Sadly, the country is being deforested at record rates. As more trees are removed, water cycles are disrupted and soil degrades. Eventually, the land becomes barren and local people are forced to migrate—placing enormous stress on other areas. This vicious cycle continues as more trees are cut down.
This is especially an issue in high-biodiversity areas like Mozambique where countless species of plants and animals are faced with habitat destruction. Furthermore, almost 4% of species in Mozambique are threatened for extinction.1
The message is clear: if no one takes action, Mozambique will continue to lose forests, and species will continue to die out.
Sofala Province, Natsisone, Mozambique
Reclaiming the land that has been destroyed, these seedlings will help sequester carbon emissions for years to come.
But 8 Billion Trees is not willing to accept that reality. To fight back, we have partnered with Eden Reforestation Projects to plant in Mozambique where fresh trees will revitalize devastated areas and bring back to life barren parts of the country.

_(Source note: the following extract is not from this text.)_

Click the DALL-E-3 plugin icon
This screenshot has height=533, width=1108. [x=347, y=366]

2021 Update: Planting at the 8 Billion Trees & Eden Reforestation Dona Julia Site
To continue combating the illegal deforestation plaguing Mozambique, 8 Billion Trees has joined Eden Reforestation Projects to replace a minimum of 2,000,000 native species trees this year! The new trees will be planted at the Dona Julia site located in Beira, Mozambique.

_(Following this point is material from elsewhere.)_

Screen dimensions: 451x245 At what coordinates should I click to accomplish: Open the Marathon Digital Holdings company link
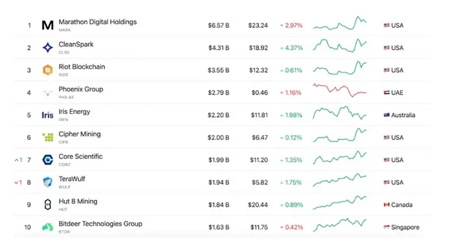98,22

Ensuring that only native species are replanted is a critical aspect of our mission, and at this planting site, a whopping 412 hectares will be reforested with native species of Mangroves, including Rizhopora, Ceriops, and Bruguiera.
Fighting the wanton destruction of the world’s forests is a never-ending challenge. But this year, thanks to effective partnerships, another two million trees will be restored, providing natural wildlife habitats and the means to remove dangerous carbon emissions from our struggling planet.